Like Trying to Take Pee Out of a Swimming Pool …
When the transparency group Wikileaks was censored in China last year, no one was too surprised. After all, the Chinese government also censors the Paris-based Reporters Sans Frontieres and New York-based Human Rights Watch. And when Wikileaks published the secret censorship lists of Thailand’s military junta, no one was too surprised when people in that country had to go to extra lengths to read the site. But on Friday … in the home of the free and the land of the brave, and a constitution which states ‘Congress shall make no law … abridging the freedom of speech, or of the press,’ the Wikileaks.org press was shut down.”

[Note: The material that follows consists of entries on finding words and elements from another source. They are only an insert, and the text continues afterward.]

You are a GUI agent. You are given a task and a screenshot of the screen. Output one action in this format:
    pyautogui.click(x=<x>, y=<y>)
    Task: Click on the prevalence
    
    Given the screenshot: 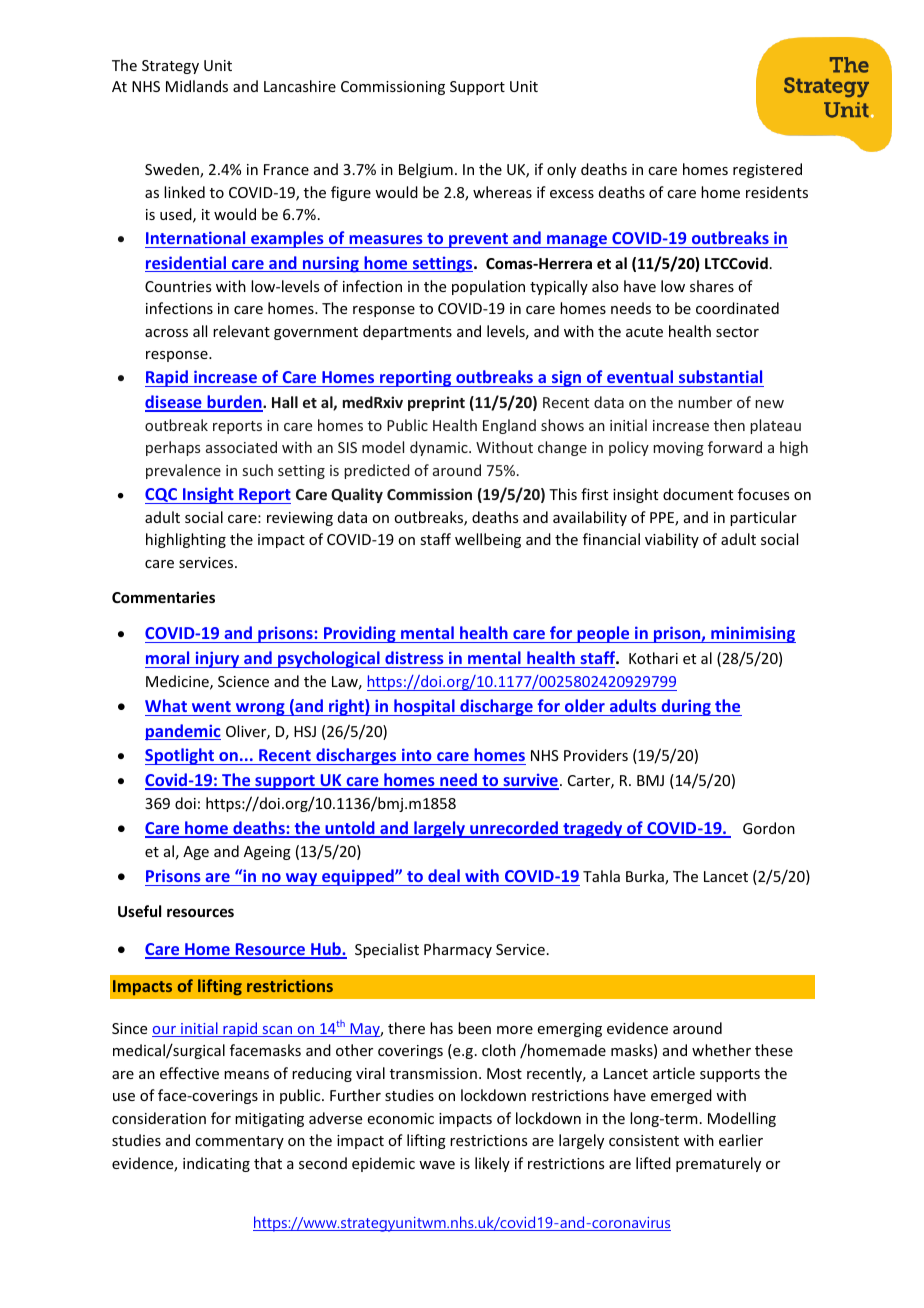 What is the action you would take?
    pyautogui.click(x=183, y=471)
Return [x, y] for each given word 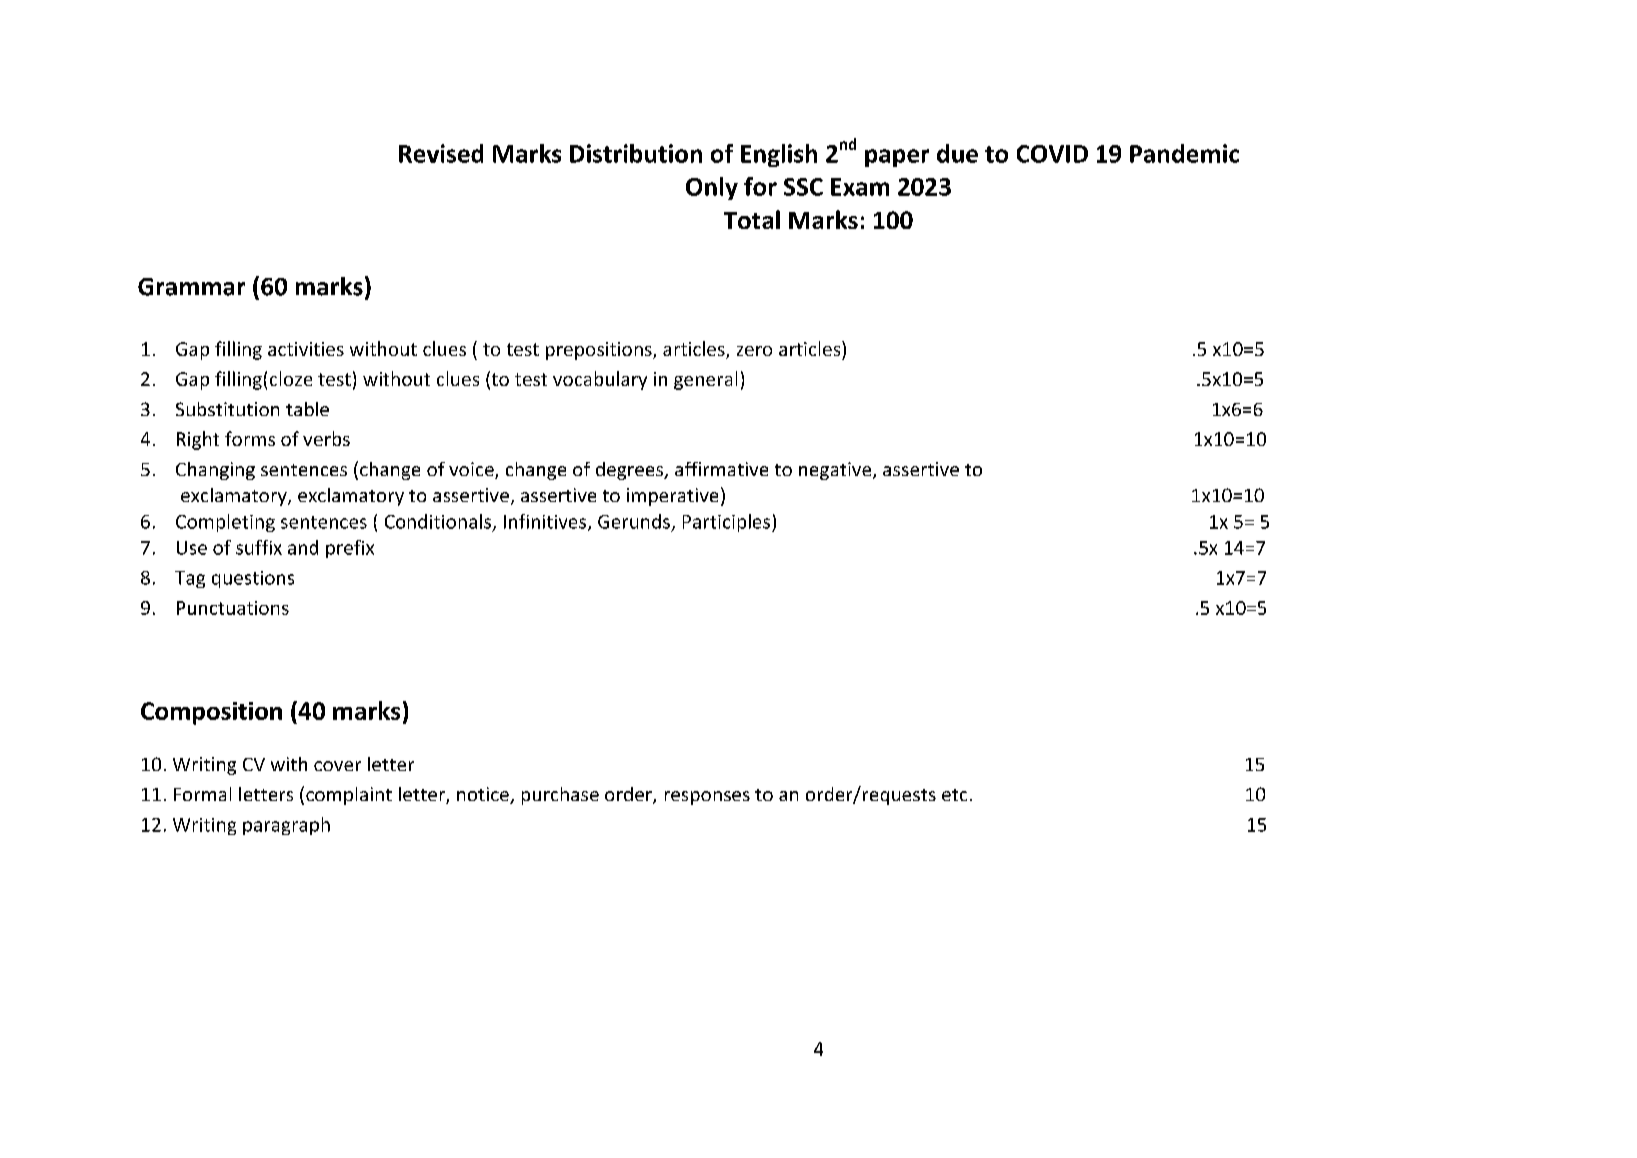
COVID [1052, 154]
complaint [349, 796]
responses [707, 798]
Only [712, 188]
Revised [441, 153]
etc [954, 795]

Talk about slamming the barn door shut on a long-ago departed horse. A U.S. district court in Northern California has ordered whistle-blower site Wikileaks.org shut down after Switzerland’s Bank Julius Baer complained that the site had posted bank documents that allegedly link it to money laundering and tax-evasion schemes in the Cayman Islands.
The court ordered Wikileaks’ Web host, Dynadot, to “immediately clear and remove all DNS hosting records for the wikileaks.org domain name and prevent the domain name from resolving to the wikileaks.org Web site or any other Web site or server other than a blank park page.”
Dynadot was quick to oblige, not that it mattered much. Wikileaks remains available from a number of so-called cover names and its content has already been widely mirrored and torrented. As “NewsRadio” ’s Joe Rogan once said, “Dude, you can’t take something off the Internet. … That’s like trying to take pee out of a swimming pool.”